Eğer Filecoin'in tasarım hedefi, teşvik edici, kanıtlanabilir bir Merkeziyetsizlik "veri bulutu" kabuğu inşa etmekse, Arweave ise depolamanın başka bir yönünde aşırıya gitmektedir: verilere kalıcı depolama yeteneği sunmak. Arweave, dağıtık bir hesaplama platformu inşa etmeye çalışmamaktadır; tüm sistemi, önemli verilerin bir kerede depolanması ve ağda sonsuza dek saklanması gerektiği temel varsayımı etrafında şekillenmektedir. Bu aşırı uzun vadeli yaklaşım, Arweave'i mekanizmalarından teşvik modellerine, donanım gereksinimlerinden anlatım perspektifine kadar Filecoin'den tamamen farklı kılmaktadır.

Arweave, Bitcoin'i öğrenme nesnesi olarak alarak, yıllar boyunca sürekli olarak kendi kalıcı depolama ağını optimize etmeye çalışıyor. Arweave, pazarlama ile ilgilenmiyor, rakipleri ve piyasanın gelişim trendleriyle de ilgilenmiyor. Sadece ağ mimarisini iterasyon sürecinde sürekli ilerliyor, kimse sormasa da umursamıyor, çünkü bu Arweave geliştirme ekibinin özüdür: uzun vadeli düşünme.

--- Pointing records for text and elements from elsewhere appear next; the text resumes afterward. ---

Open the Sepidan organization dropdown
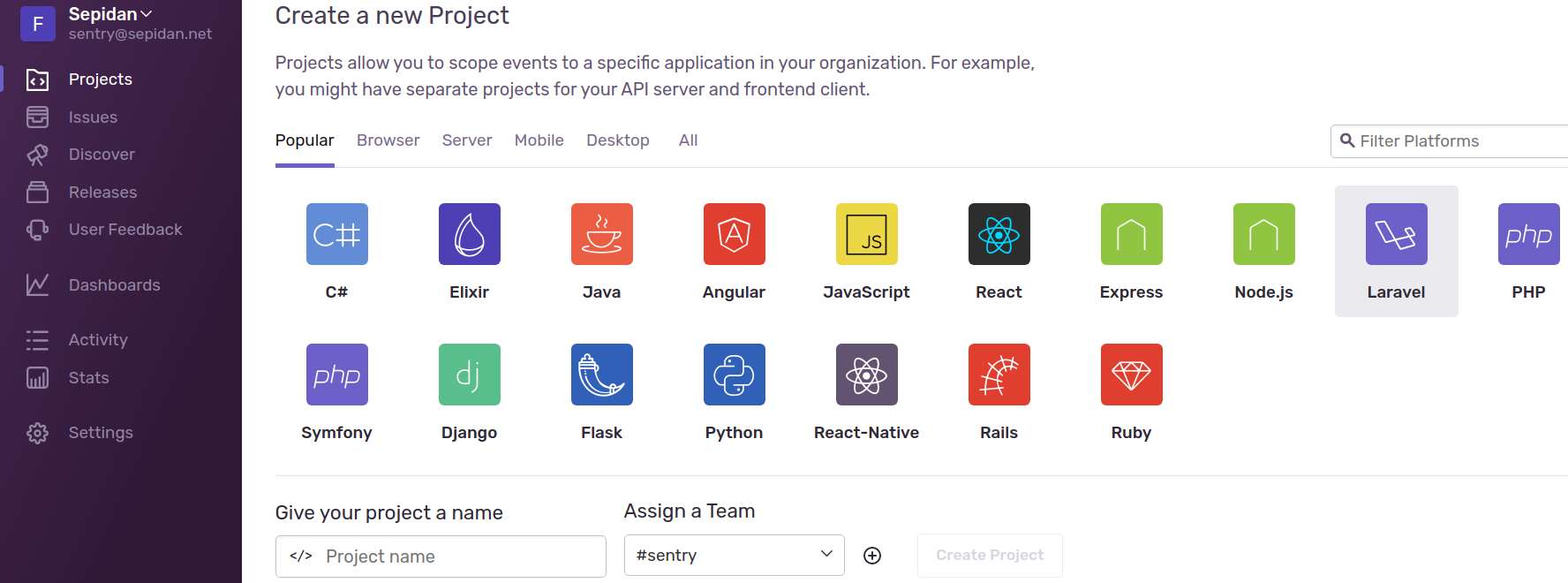Viewport: 1568px width, 583px height. [110, 14]
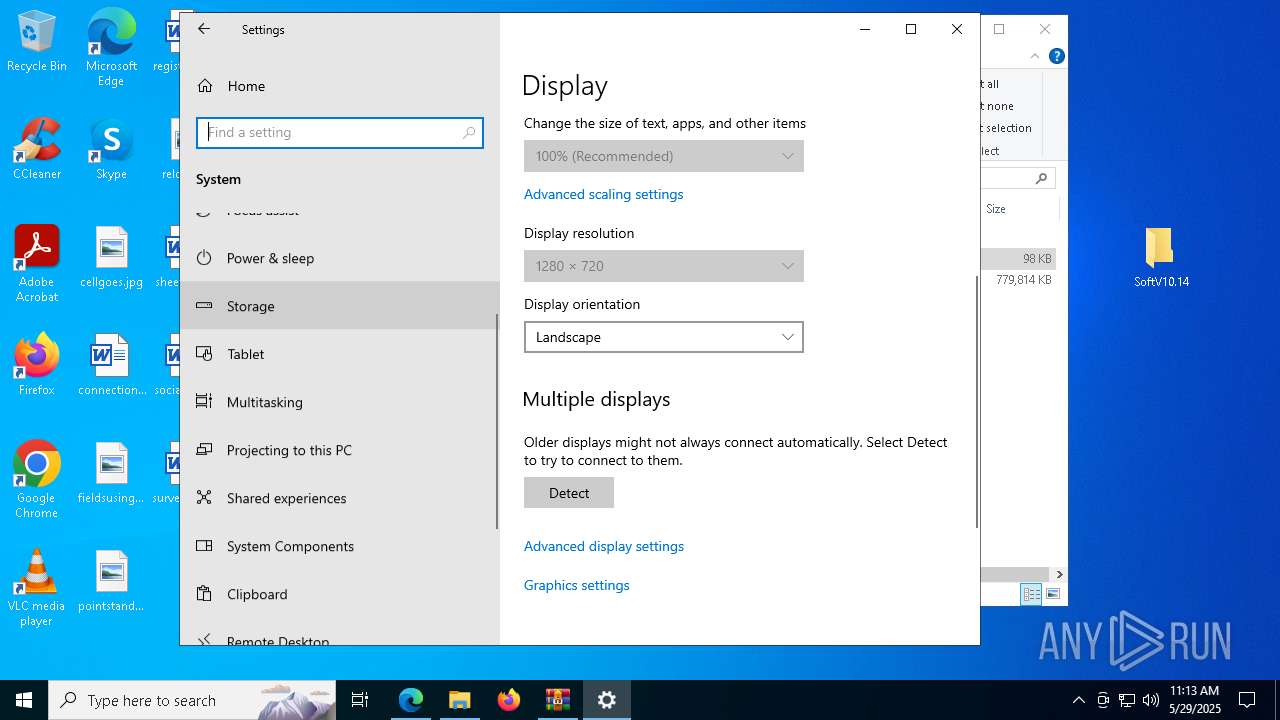Image resolution: width=1280 pixels, height=720 pixels.
Task: Open Projecting to this PC
Action: pos(289,450)
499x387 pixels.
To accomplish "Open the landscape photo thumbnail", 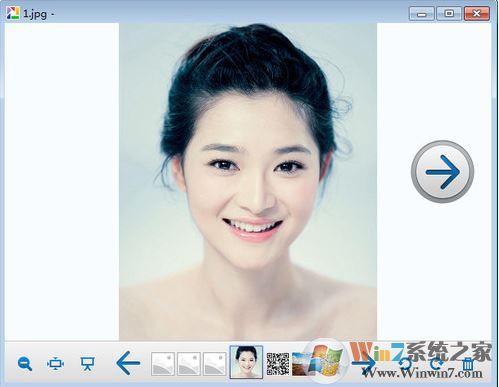I will coord(303,364).
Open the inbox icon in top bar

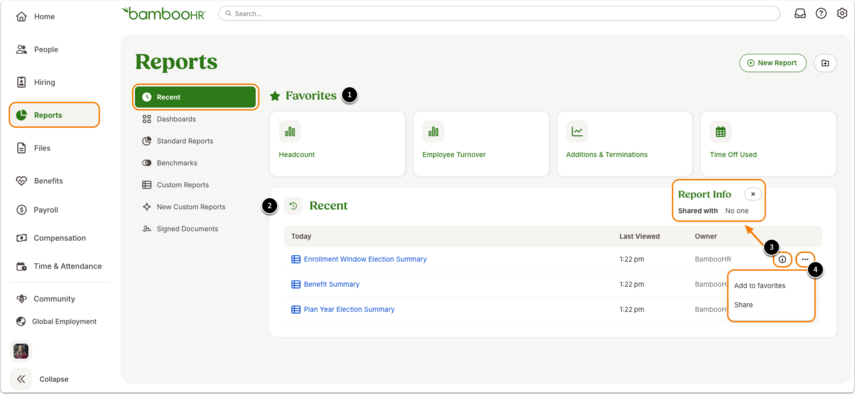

Uzun vadeli düşünmenin faydasıyla, Arweave geçen boğa piyasasında büyük bir ilgi gördü; ayrıca uzun vadeli düşünme sayesinde, dip seviyelere düşse bile Arweave birkaç boğa ve ayı döngüsünü atlatabilir. Sadece gelecekteki Merkeziyetsizlik depolama sistemlerinde Arweave'ın bir yeri olacak mı? Kalıcı depolamanın varoluş değeri yalnızca zamanla kanıtlanabilir.

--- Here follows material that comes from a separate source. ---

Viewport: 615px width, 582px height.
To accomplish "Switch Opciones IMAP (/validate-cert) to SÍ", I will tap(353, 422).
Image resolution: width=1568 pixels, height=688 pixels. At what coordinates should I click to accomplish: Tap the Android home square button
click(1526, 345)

Arweave ana ağı 1.5 versiyonundan en son 2.9 versiyonuna kadar, piyasa tartışma sıcaklığını kaybetmiş olsa da, daha geniş bir madenci kitlesinin en düşük maliyetle ağa katılmasını sağlamak ve madencileri mümkün olan en fazla veriyi depolamaya teşvik etmek için sürekli çaba göstermektedir. Bu sayede, ağın sağlamlığını sürekli olarak artırmaktadır. Arweave, piyasa tercihlerine uymadığını bilerek, muhafazakâr bir yol izlemekte ve madenci topluluklarına kucak açmamaktadır. Ekosistem tamamen duraklama aşamasındadır ve ana ağı en düşük maliyetle güncelleyerek, ağ güvenliğini tehlikeye atmadan donanım gereksinimlerini sürekli olarak düşürmektedir.

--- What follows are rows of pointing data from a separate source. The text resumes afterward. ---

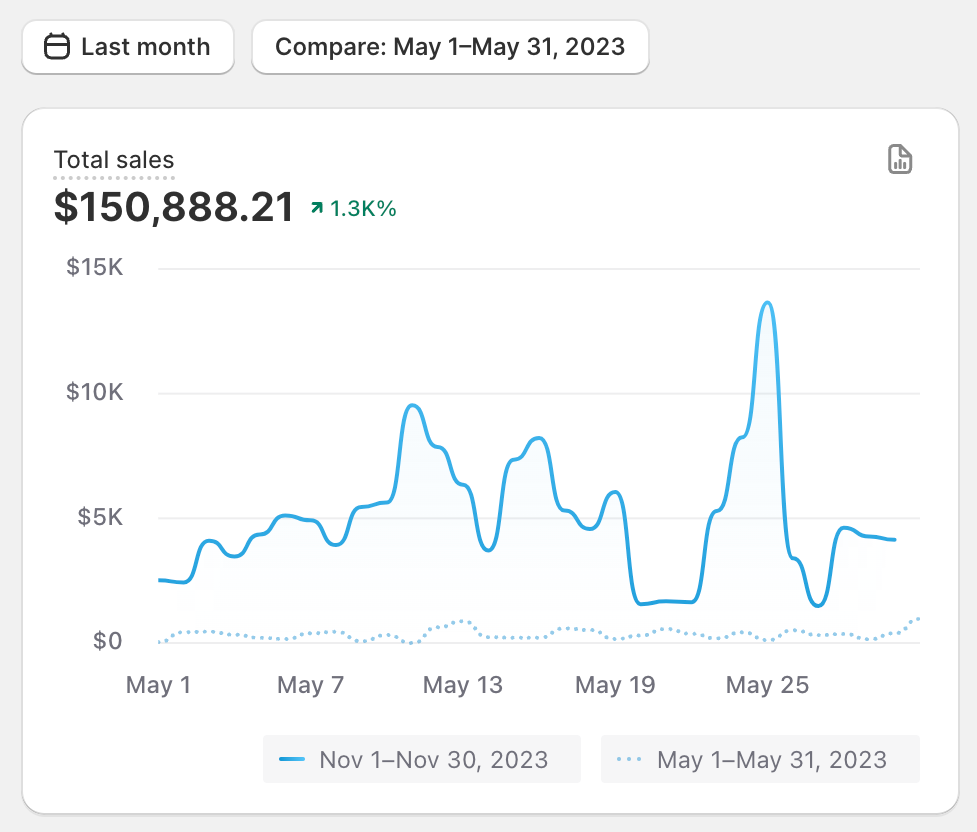Click the calendar icon in Last month button
The height and width of the screenshot is (832, 977).
point(57,47)
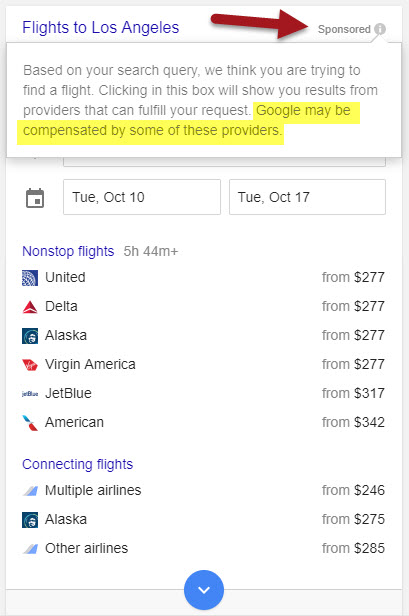Click the Multiple airlines icon
Viewport: 409px width, 616px height.
click(30, 491)
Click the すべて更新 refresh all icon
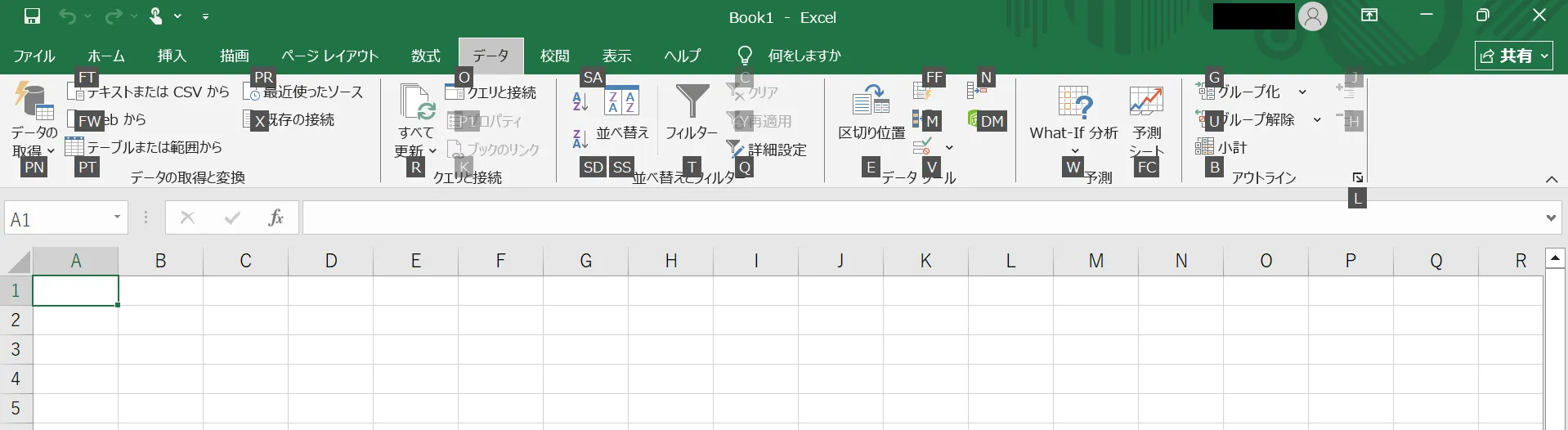The image size is (1568, 430). (x=417, y=103)
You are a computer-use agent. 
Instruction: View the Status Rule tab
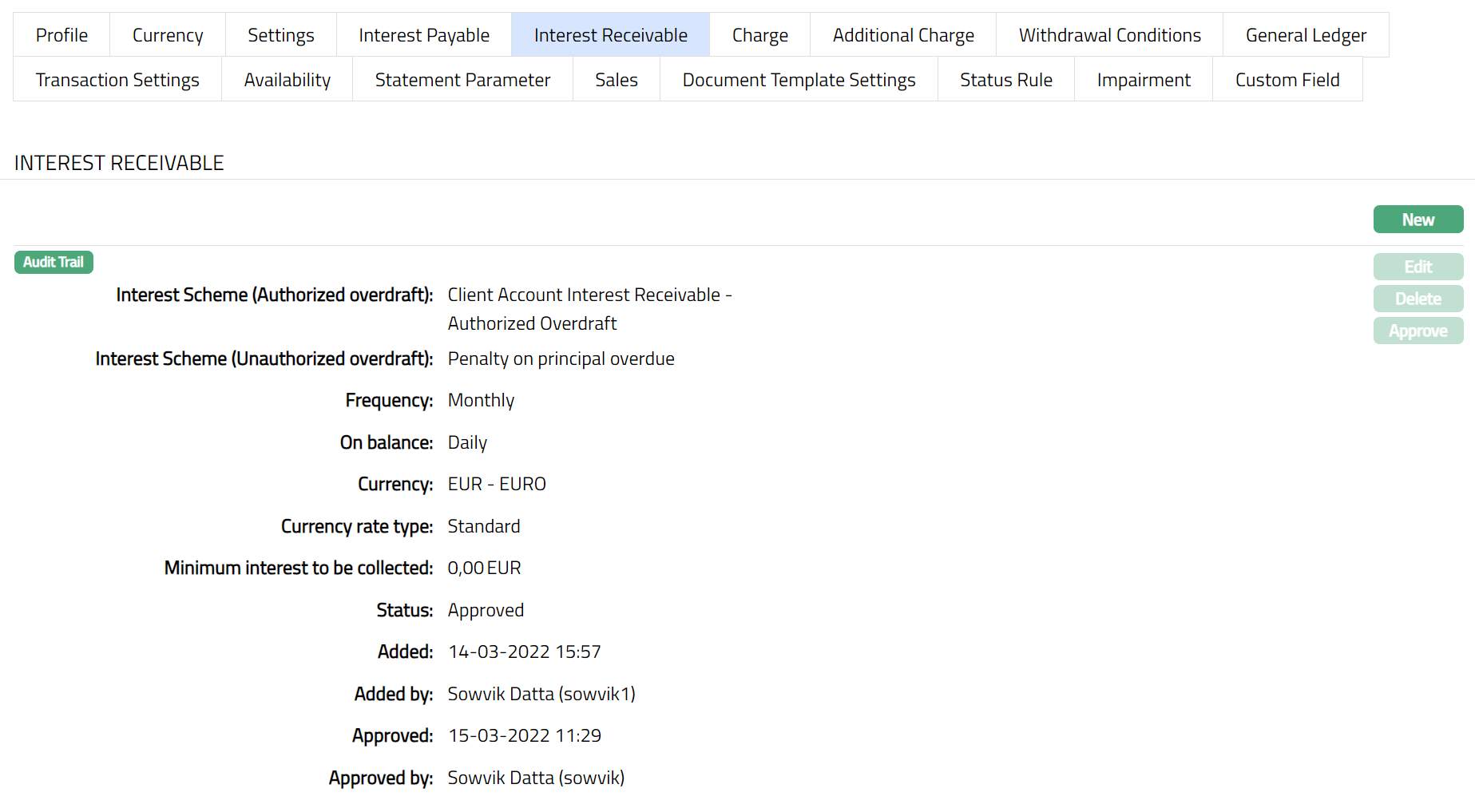click(1005, 80)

1.5-2.9'un yükseliş yolculuğu incelemesi

Arweave 1.5 sürümü, madencilerin gerçek depolama yerine GPU yığına güvenerek blok çıkarma olasılıklarını optimize edebileceği bir açığı ortaya çıkardı. Bu eğilimi önlemek için 1.7 sürümünde RandomX algoritması tanıtıldı ve uzmanlaşmış hesaplama gücünün kullanımını sınırlayarak, madenciliğe genel CPU'ların katılımını zorunlu kılmakta ve böylece hesaplama merkeziyetsizliğini zayıflatmaktadır.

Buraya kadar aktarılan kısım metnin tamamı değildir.